All of lore.kernel.org
 help / color / mirror / Atom feed
From: Jerome Glisse <jglisse@redhat.com>
To: Matthew Wilcox <willy@infradead.org>
Cc: linux-kernel@vger.kernel.org, linux-mm@kvack.org,
	linux-fsdevel@vger.kernel.org,
	Andrew Morton <akpm@linux-foundation.org>,
	Alexander Viro <viro@zeniv.linux.org.uk>,
	Tejun Heo <tj@kernel.org>, Jan Kara <jack@suse.cz>,
	Josef Bacik <jbacik@fb.com>
Subject: Re: [PATCH 00/14] Small step toward KSM for file back page.
Date: Wed, 7 Oct 2020 17:45:32 -0400	[thread overview]
Message-ID: <20201007214532.GA3484657@redhat.com> (raw)
In-Reply-To: <20201007183316.GV20115@casper.infradead.org>

On Wed, Oct 07, 2020 at 07:33:16PM +0100, Matthew Wilcox wrote:
> On Wed, Oct 07, 2020 at 01:54:19PM -0400, Jerome Glisse wrote:
> > On Wed, Oct 07, 2020 at 06:05:58PM +0100, Matthew Wilcox wrote:
> > > On Wed, Oct 07, 2020 at 10:48:35AM -0400, Jerome Glisse wrote:
> > > > On Wed, Oct 07, 2020 at 04:20:13AM +0100, Matthew Wilcox wrote:
> > > > > On Tue, Oct 06, 2020 at 09:05:49PM -0400, jglisse@redhat.com wrote:
> > > For other things (NUMA distribution), we can point to something which

[...]

> > > isn't a struct page and can be distiguished from a real struct page by a
> > > bit somewhere (I have ideas for at least three bits in struct page that
> > > could be used for this).  Then use a pointer in that data structure to
> > > point to the real page.  Or do NUMA distribution at the inode level.
> > > Have a way to get from (inode, node) to an address_space which contains
> > > just regular pages.
> > 
> > How do you find all the copies ? KSM maintains a list for a reasons.
> > Same would be needed here because if you want to break the write prot
> > you need to find all the copy first. If you intend to walk page table
> > then how do you synchronize to avoid more copy to spawn while you
> > walk reverse mapping, we could lock the struct page i guess. Also how
> > do you walk device page table which are completely hidden from core mm.
> 
> You have the inode and you iterate over each mapping, looking up the page
> that's in each mapping.  Or you use the i_mmap tree to find the pages.
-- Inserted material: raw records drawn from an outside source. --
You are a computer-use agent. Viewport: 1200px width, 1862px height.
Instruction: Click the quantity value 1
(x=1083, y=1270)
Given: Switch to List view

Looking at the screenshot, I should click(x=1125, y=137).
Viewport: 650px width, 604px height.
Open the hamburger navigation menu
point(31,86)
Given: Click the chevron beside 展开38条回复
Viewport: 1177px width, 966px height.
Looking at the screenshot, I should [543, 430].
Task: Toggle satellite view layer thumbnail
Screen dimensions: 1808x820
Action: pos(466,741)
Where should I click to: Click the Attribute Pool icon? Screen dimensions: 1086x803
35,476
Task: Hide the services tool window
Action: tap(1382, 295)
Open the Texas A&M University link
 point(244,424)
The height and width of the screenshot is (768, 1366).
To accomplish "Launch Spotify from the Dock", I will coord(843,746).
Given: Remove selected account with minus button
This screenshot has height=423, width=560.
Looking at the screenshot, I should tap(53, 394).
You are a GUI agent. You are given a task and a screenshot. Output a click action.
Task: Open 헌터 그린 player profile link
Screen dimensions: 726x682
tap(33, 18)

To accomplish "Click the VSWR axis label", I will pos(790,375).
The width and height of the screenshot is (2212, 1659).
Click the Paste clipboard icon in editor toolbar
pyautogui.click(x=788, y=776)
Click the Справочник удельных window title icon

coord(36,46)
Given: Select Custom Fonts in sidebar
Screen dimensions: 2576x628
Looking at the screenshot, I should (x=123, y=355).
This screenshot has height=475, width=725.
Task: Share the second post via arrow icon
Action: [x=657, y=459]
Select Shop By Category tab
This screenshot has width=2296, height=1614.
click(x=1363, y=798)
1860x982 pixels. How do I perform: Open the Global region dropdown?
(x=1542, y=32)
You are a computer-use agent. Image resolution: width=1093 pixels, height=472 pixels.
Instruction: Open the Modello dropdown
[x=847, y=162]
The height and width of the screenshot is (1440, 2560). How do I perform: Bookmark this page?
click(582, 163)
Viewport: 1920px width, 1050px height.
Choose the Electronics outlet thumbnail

This would slow down for everyone as we would have to walk all mapping
each time we try to write to page. Also we a have mechanism for page
write back to avoid race between thread trying to write and write back.
We would also need something similar. Without mediating this through
struct page i do not see how to keep this reasonable from performance
point of view.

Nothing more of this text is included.